Ханна впервые посмотрела на него как на мужчину, а не священника. И впрямь, ведь когда-то он был молод и красив, да и сейчас остатки былой красоты читались в его открытом и мужественном лице. Этот человек отважно отправился на восток, чтобы привести в Кольцо Единства язычников. Неудивительно, что кераитская принцесса влюбилась в него.
— А pura отпускают, — спросила она, — если он больше не нужен хозяйке?
— Нет, — мягко ответил он. — Ни одна шаманка добровольно не откажется от pura.
Ханна засомневалась.
— Простите, брат, но из ваших слов я поняла, что вы, возможно, были… — Она смутилась. — Я не хочу сказать ничего дурного и думаю, вы верно служите Господу…

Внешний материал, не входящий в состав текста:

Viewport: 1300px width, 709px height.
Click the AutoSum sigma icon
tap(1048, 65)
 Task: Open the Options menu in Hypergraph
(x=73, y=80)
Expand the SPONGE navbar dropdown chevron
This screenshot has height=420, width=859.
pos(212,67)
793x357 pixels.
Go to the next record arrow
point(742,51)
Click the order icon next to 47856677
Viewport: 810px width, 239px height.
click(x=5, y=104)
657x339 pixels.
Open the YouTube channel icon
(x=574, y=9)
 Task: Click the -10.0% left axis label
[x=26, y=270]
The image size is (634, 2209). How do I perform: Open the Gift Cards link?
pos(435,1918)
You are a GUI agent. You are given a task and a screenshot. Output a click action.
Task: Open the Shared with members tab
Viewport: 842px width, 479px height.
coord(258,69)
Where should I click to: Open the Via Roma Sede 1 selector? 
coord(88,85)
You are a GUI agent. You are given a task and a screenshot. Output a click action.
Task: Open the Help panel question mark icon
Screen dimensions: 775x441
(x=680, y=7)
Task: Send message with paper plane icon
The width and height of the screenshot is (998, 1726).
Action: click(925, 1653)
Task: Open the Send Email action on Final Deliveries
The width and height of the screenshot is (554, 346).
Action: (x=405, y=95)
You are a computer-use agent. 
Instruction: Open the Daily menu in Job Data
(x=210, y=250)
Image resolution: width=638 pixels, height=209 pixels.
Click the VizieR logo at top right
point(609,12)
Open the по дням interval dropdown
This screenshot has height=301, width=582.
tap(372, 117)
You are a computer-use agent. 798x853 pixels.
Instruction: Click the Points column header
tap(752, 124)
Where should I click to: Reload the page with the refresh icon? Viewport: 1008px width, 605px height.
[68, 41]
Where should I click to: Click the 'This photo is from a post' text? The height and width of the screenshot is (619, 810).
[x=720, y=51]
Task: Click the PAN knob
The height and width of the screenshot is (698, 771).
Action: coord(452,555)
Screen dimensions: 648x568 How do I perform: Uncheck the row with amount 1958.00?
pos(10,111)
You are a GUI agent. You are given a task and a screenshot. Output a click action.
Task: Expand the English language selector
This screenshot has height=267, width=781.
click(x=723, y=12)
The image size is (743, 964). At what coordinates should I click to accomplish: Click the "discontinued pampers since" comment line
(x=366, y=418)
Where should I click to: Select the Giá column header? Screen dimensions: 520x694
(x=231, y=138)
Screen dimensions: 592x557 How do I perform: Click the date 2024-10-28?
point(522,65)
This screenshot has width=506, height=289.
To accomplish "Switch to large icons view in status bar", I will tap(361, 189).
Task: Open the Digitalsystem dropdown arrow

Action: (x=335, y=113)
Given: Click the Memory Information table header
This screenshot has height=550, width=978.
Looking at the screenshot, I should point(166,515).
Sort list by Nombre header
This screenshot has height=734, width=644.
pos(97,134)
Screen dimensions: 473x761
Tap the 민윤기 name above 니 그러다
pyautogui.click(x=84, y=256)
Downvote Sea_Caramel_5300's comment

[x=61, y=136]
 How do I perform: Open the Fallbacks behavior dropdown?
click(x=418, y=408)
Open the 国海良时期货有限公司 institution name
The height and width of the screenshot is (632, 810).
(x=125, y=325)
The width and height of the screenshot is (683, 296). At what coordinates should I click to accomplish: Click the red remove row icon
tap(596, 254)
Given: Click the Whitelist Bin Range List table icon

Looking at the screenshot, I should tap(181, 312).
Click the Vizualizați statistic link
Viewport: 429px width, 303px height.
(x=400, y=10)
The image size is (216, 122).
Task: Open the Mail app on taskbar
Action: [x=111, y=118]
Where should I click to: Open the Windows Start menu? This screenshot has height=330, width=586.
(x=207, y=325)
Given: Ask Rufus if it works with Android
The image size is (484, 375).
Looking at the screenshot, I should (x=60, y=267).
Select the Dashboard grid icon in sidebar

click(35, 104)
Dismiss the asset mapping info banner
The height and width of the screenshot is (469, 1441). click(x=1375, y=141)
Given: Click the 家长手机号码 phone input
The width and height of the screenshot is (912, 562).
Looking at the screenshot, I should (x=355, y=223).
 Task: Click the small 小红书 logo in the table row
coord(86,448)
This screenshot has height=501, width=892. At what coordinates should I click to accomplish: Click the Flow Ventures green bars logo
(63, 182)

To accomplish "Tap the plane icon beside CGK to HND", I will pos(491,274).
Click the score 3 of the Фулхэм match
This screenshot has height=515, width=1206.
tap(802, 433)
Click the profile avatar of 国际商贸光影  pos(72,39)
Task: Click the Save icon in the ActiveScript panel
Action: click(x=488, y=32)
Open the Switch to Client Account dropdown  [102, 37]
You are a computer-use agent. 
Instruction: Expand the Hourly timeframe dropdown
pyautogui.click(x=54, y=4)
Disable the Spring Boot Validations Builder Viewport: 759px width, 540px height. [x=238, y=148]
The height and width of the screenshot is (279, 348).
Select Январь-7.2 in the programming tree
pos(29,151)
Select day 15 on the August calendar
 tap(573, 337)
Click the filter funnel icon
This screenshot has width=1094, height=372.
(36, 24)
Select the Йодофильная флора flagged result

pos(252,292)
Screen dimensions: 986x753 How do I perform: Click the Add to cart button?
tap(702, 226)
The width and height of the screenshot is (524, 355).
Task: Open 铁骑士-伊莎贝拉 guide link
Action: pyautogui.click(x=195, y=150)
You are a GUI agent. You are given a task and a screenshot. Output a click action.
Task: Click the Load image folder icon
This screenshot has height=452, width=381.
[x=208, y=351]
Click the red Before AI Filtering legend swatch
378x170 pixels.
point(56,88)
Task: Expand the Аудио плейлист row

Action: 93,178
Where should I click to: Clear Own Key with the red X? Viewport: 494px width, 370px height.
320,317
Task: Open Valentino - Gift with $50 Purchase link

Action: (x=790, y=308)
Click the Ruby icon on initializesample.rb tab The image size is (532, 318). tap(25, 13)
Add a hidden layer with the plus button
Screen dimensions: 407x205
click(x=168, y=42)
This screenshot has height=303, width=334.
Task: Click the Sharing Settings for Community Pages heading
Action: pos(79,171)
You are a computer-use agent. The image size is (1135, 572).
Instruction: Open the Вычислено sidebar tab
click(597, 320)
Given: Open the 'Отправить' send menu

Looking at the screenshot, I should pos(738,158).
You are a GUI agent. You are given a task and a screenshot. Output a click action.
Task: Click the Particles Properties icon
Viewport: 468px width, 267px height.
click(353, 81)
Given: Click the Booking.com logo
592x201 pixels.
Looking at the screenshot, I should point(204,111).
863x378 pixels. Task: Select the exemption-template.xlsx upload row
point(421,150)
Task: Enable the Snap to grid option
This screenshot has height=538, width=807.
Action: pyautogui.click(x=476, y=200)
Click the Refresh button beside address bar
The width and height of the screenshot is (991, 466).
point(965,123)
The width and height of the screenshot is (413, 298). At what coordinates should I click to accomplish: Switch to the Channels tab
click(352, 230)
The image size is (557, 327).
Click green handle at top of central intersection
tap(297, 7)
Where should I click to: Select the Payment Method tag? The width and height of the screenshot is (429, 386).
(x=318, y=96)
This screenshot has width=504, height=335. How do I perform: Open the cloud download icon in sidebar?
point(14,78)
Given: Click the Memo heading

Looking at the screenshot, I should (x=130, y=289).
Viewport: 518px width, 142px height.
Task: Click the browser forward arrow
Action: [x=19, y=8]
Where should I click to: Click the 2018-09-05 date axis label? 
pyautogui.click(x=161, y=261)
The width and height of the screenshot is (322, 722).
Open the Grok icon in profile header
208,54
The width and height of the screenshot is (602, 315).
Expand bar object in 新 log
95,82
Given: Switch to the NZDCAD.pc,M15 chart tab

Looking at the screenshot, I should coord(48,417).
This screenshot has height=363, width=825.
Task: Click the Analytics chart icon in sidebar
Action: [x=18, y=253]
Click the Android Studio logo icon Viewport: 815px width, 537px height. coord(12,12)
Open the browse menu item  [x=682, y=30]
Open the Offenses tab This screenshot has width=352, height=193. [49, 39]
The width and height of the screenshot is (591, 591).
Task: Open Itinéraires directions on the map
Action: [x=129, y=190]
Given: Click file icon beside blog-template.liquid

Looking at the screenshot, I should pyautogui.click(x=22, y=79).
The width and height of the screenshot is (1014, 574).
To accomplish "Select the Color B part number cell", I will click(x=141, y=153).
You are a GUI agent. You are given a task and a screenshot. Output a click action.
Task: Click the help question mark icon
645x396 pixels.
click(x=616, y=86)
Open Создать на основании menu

— Ты все правильно поняла, дочь моя. Она не отказалась от меня. Она умерла. Меня обвинили в ее смерти — ведь я учил ее волшебству письма. И ее тетя, царица, приказала отрезать мне руку. Позднее к ней пришел принц Боян и, поскольку она доводится ему родственницей, попросил меня в подарок. Так я попал к нему на службу. Господь простил мне мое прегрешение, потому что я действительно любил Соргатани и был готов служить ей до конца жизни. Но все повернулось иначе. — Он немного грустно улыбнулся. — Так что теперь я снова служу Господу и заодно — принцу Бояну. Не думай о нем плохо, дитя. У него доброе сердце.